You’ve gotta love the name, right?
Give it to google and it translates it to ‘chum’, although it seems the true translation is along the lines of ‘happy marriage’ or ‘marital bliss’.
Something to do with the cake containing all of the ingredients of a happy marriage; with its use of inexpensive ingredients and a method so simple that a woman with any skill level can master. Perhaps even that all of its ingredients can be found in the average Icelandic kitchen.
Yep, I’m scratching my head, as well.
Does this now mean that I’m the wife of my household, now that I’ve made this cake?
Ok, so what we basically have is a rather soft and crumbly pastry that forms a tart shell. There’s oatmeal in there, which gives it a nice texture and earthy flavour; plus brown sugar for depth and a little cardamom for aroma.

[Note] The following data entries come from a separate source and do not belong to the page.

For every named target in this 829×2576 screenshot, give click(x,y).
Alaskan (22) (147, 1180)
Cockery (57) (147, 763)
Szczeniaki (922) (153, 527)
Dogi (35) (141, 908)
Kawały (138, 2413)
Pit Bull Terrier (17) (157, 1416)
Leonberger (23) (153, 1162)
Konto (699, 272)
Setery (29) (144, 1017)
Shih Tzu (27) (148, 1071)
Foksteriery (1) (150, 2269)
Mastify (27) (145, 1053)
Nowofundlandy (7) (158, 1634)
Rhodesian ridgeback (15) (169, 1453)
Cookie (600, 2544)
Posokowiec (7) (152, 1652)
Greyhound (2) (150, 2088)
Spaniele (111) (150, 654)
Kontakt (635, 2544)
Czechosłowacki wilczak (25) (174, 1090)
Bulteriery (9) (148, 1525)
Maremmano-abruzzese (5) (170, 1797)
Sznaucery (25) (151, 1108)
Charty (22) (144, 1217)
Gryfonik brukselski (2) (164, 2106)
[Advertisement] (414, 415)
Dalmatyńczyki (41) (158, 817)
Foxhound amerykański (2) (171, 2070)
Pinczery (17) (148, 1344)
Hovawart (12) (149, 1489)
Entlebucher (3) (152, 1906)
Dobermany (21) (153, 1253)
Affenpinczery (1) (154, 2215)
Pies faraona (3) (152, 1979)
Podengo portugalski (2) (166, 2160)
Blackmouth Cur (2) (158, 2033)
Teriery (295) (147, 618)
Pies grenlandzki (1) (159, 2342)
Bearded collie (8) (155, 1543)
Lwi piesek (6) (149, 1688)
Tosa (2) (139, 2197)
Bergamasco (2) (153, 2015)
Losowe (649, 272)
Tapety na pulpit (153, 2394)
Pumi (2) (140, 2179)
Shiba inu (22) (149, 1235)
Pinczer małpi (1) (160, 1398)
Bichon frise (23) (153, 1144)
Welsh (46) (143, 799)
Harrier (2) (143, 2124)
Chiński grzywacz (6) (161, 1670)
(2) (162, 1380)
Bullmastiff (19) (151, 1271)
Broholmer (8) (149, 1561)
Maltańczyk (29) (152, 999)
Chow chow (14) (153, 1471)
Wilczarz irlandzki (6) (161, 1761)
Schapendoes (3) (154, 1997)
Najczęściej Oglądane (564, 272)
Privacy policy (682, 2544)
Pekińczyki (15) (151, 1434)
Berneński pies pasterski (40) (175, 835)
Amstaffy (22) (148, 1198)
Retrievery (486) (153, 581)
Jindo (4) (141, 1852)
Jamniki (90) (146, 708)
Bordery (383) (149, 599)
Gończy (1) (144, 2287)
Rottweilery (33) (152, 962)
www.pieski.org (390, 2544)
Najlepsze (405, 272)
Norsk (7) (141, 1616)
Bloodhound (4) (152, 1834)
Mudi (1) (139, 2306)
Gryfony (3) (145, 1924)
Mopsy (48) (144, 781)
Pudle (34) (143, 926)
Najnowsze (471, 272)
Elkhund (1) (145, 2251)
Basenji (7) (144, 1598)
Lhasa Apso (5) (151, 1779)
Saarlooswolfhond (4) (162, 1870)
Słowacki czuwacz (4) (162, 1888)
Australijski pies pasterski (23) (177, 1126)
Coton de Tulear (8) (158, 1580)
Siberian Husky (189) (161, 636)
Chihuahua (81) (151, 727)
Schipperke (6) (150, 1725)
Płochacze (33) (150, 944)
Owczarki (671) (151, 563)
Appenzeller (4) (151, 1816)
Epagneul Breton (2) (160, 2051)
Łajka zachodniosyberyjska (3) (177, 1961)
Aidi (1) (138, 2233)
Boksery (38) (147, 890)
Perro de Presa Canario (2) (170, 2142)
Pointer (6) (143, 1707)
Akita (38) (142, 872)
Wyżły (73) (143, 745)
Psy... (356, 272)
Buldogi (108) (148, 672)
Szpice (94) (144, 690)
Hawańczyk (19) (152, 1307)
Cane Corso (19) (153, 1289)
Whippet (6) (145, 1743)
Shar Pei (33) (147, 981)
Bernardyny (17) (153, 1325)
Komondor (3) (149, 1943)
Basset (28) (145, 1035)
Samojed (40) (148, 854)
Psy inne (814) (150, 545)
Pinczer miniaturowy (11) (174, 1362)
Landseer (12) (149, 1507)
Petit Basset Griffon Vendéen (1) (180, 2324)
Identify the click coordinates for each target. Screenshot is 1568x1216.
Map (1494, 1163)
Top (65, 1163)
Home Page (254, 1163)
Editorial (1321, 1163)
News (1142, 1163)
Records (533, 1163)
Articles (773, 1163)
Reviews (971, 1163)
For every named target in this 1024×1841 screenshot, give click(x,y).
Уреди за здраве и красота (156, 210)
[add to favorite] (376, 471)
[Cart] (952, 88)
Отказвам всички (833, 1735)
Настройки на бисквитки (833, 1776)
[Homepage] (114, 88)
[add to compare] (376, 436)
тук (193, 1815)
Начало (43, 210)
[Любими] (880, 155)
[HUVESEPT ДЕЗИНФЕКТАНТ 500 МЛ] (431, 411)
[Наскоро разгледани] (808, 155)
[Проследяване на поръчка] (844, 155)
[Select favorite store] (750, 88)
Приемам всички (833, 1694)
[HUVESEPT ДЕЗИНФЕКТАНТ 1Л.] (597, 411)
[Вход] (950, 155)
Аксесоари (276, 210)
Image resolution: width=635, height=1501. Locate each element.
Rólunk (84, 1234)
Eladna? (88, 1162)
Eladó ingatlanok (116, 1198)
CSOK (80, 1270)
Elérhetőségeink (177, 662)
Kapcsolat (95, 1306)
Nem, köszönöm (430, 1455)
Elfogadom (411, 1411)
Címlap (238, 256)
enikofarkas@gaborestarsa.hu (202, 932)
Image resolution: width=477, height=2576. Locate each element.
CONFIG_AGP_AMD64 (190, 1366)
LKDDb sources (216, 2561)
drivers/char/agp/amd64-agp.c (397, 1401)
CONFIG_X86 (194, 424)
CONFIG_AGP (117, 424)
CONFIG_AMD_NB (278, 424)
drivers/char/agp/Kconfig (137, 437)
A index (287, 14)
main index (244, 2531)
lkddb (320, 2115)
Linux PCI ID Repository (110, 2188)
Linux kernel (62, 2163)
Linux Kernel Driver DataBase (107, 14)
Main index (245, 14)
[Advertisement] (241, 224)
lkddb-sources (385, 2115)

And then you’ve got the rhubarb, a plant that can be seen growing wild in many parts of Iceland.
A simple jam is made from the rhubarb, reduced down until nice, thick and gloriously sour – with just enough sugar so you don’t purse your lips too much whilst eating it.
Like rocks and boulders strewn across the Reykjanesbar lava fields, the same pastry that’s used for the base is broken up and dolloped over the rhubarb; forming an undulated topping that makes the cake tread closer to pie territory.
While no two hjónabandssaela recipes are the same, I’ve added my own little touch by incorporating vanilla and dark muscovado sugar. Some use spelt flour, which would be great, as well as rolled oats. The only oats in our pantry were in instant porridge form – so that’s what I went with – and the husband’s suggestion of ginger in the pastry was a winning one.
They say the cake gets better with age – much like a good marriage – but I have to be honest, this one barely made it to three days.